D’autant que sur le plan diplomatique, les astres pour le président gabonais n’ont jamais été aussi favorablement alignés. Il est vrai que « désormais », comme le dit un ambassadeur occidental catalogué comme « africaniste », « le Gabon n’est plus un pays parmi 54 sur le continent africain ». Depuis la montée en puissance de l’enjeu climatique, le Gabon est une puissance qui compte. La COP 26 de Glasgow en novembre dernier l’a, si besoin en était encore, rappelé. On y a vu le président gabonais, qui fut parmi les premiers à prendre la parole, bras-dessus bras-dessous avec son homologue américain Joe Biden.
Mieux, depuis le 1er janvier, le Gabon est auréolé d’une stature toute particulière. Il siège pour les deux années à venir au sein du Conseil de sécurité de l’ONU. Il en assurera même la présidence à partir de septembre prochain. Conséquence : le nombre de coups de fil au Palais Rénovation a sensiblement augmenté. Certains, à l’instar du chef de l’Etat ivoirien Alassane Ouattara, aux prises avec le coup d’Etat au Burkina Faso, n’hésitent pas à faire le déplacement à Libreville pour venir sensibiliser Ali Bongo Ondimba à leur cause ou recueillir ses conseils.
Preuve que le Gabon n’est plus un « pays lambda » en Afrique, il est l’un des rares sur le continent à pouvoir se targuer de nouer des accords successifs avec le FMI. Alors que d’autres éprouvent les pires difficultés à convaincre l’institution de Bretton Woods de se pencher à leur chevet (Congo-B ou RDC, etc.), le Gabon enchaine les accords avec une facilité déconcertante. A peine le dernier accord de prêt triennal noué en 2017 arrivé à échéance, le pays en a conclu un autre mi-2020 pour une période de 3 ans également. « Si le FMI n’hésite pas, contrairement à d’autres, à soutenir le Gabon, c’est pour deux raisons », explique avec clarté un économiste. « Un, le pays est solvable. C’est-à-dire qu’il est capable par sa croissance de tenir ses engagements et faire face à ses échéances. Deux, le pays s’est nettement réformé ces dernières années à la fois du point de son appareil étatique mais aussi économique ». En outre, ces dernières années, le Gabon a entrepris un effort inédit de lutte contre la corruption. Plusieurs anciens responsables publics sont en prison et des centaines de milliards de francs CFA ont été économisés grâce à la mise sur pied de task force sur la dette intérieure et extérieure supervisées par l’ex-coordinateur général des affaires présidentielles, Noureddin Bongo Valentin.

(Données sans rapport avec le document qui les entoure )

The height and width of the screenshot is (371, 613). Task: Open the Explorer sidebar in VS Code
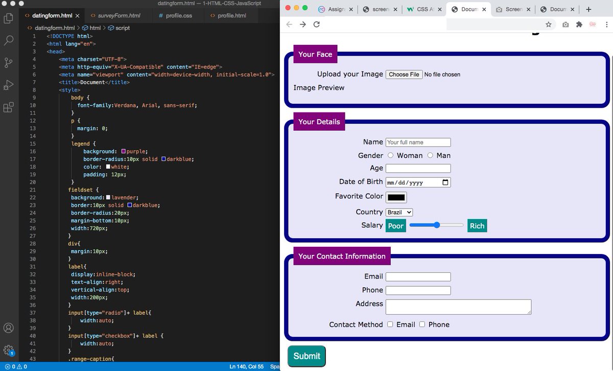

A un an de l’élection présidentielle, Ali Bongo Ondimba, qui n’a pas encore fait acte de candidature, est en position de force. Sans réel opposant, il a fait le clair dans son entourage (longtemps, son principal handicap). Surtout, il a su surmonter la crise de la Covid-19 à la fois sur le plan sanitaire et économique. Et, à bas bruit, a entrepris une transformation à marche forcée du pays, comme en témoigne la réforme de l’enseignement orientée vers le technique et le professionnel (promesse du quasi-plein emploi à terme), la fin du tout pétrole avec la montée en puissance d’autres secteurs plus diversifiés (le bois, le tourisme, les mines…) ou la construction d’infrastructures utiles et durables (les anti-éléphants blancs) dont la Transgabonaise, plus longue infrastructure terrestre d’Afrique qui sortira dans quelques mois, sera le symbole.
A n’en pas douter, le Gabon pourra compter sur Ali Bongo Ondimba dans les années prochaines. A 63 ans à peine, le numéro un gabonais a encore tout l’avenir devant lui.